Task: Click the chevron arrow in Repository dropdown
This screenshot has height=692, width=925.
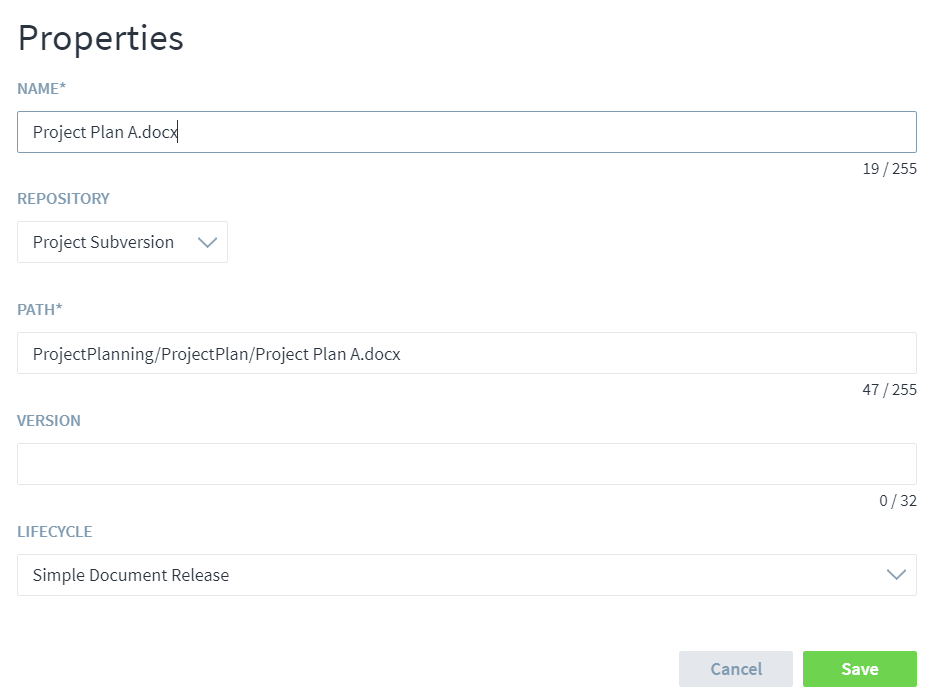Action: 207,242
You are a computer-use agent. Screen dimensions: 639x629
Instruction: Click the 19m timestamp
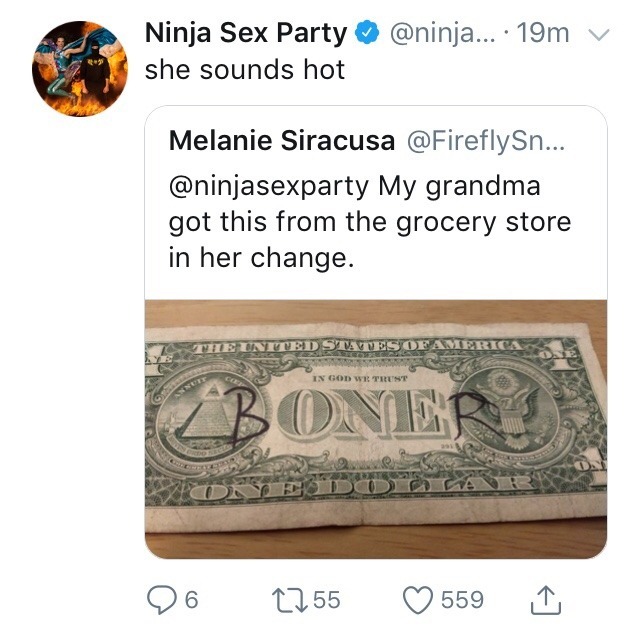point(545,33)
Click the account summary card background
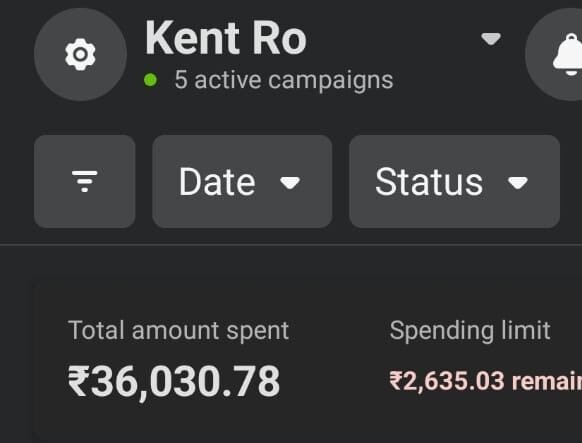 pos(308,360)
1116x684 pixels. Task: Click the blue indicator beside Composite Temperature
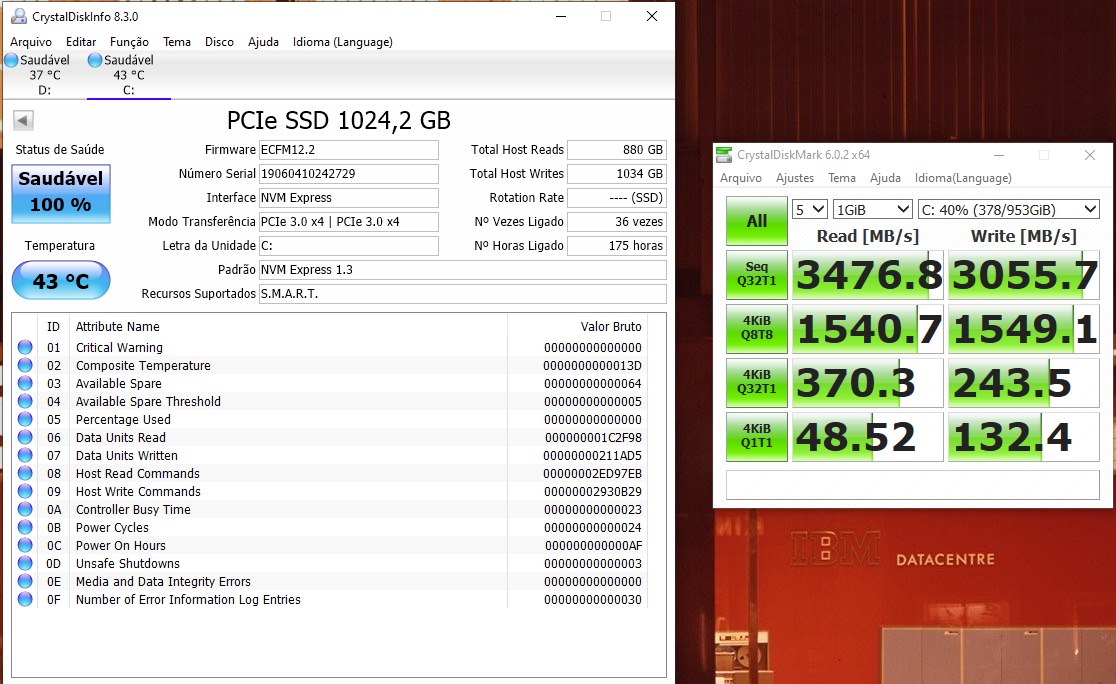point(25,365)
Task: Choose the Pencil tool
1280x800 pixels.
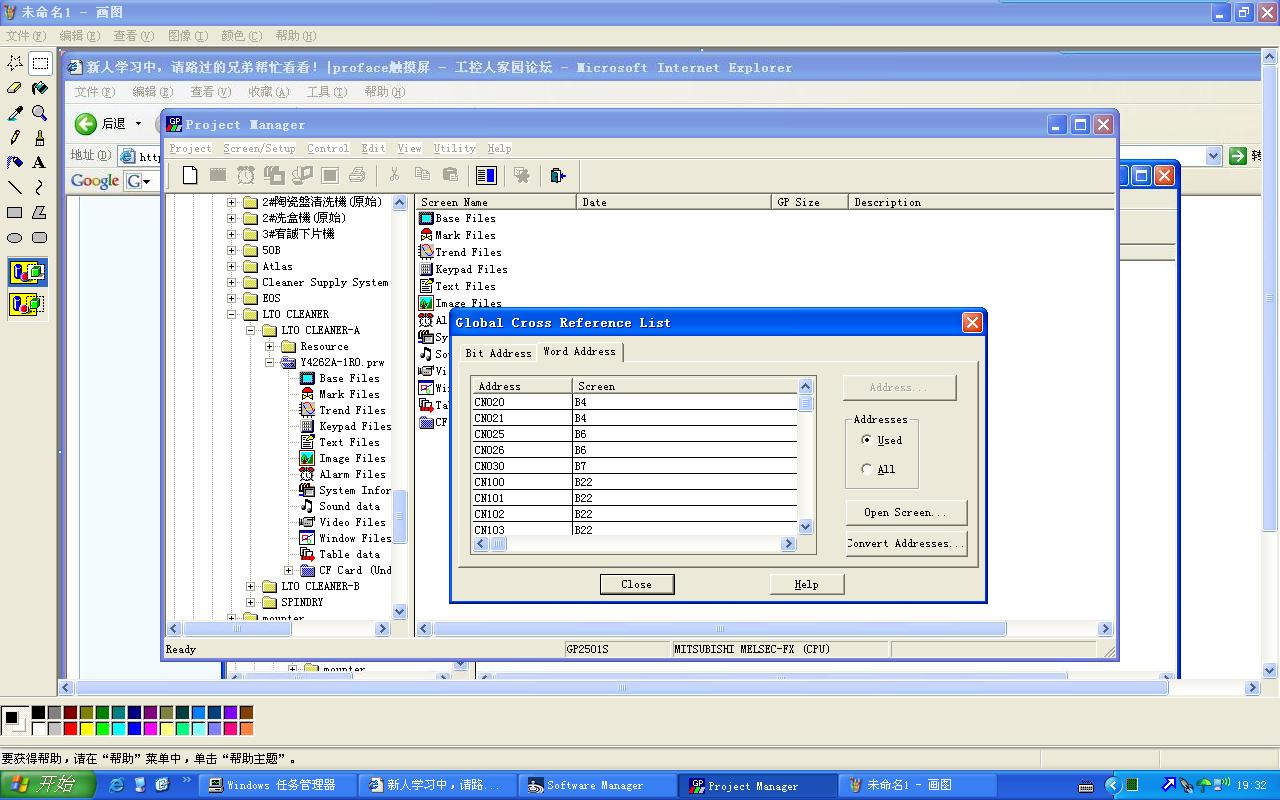Action: coord(15,138)
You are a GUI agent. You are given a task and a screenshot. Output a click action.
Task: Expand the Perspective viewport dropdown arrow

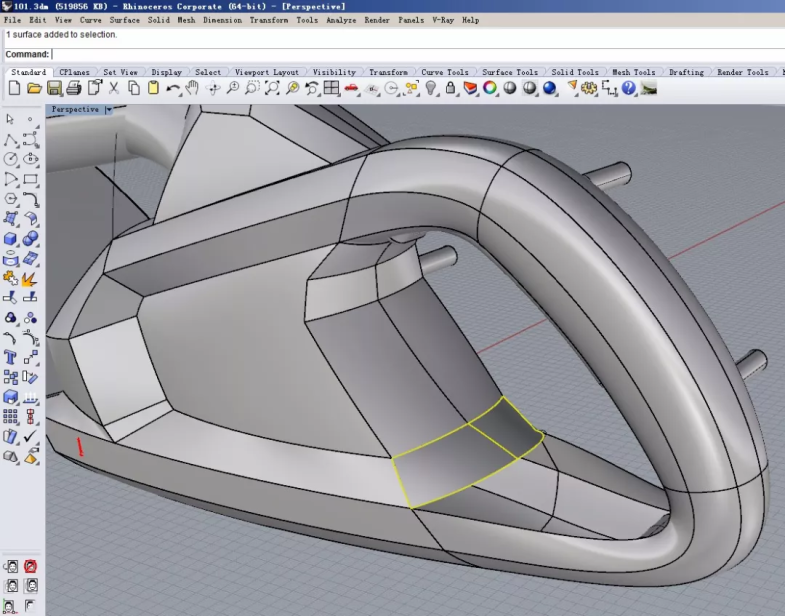(x=108, y=110)
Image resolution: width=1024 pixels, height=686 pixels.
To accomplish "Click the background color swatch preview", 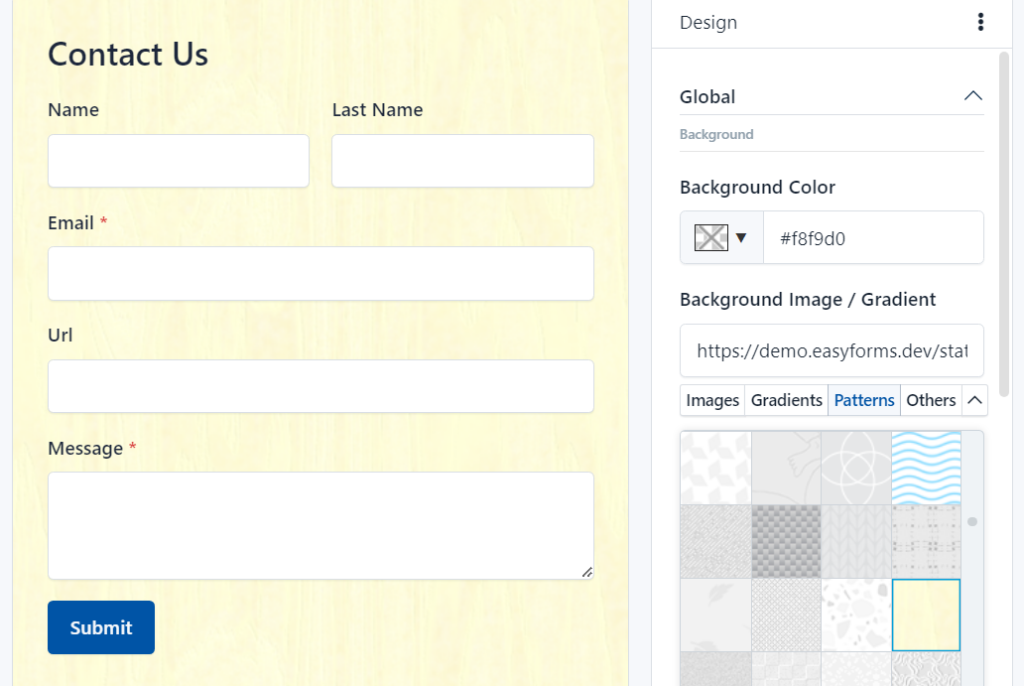I will (711, 238).
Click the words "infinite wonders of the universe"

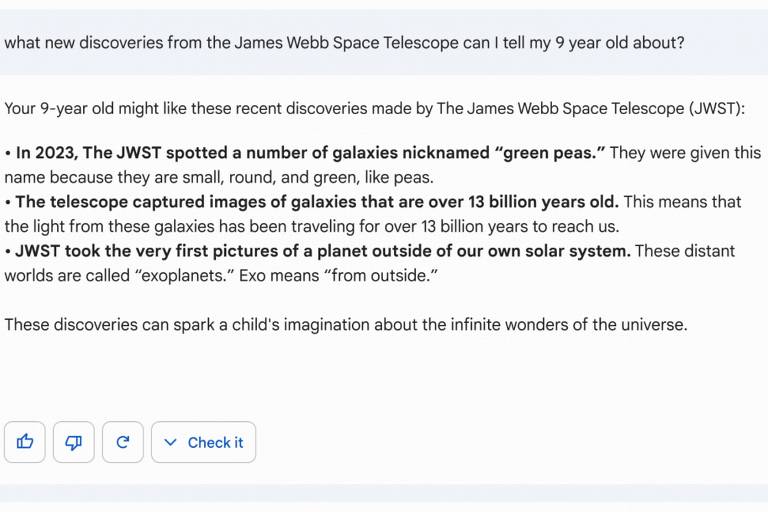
********
* Problem requirements:
Show every line of the data that includes the string "agent".

* Reply:
You are a computer-use agent. Screen dimensions: 639x629
You are a GUI agent. You are given a task and a screenshot. Output a click action.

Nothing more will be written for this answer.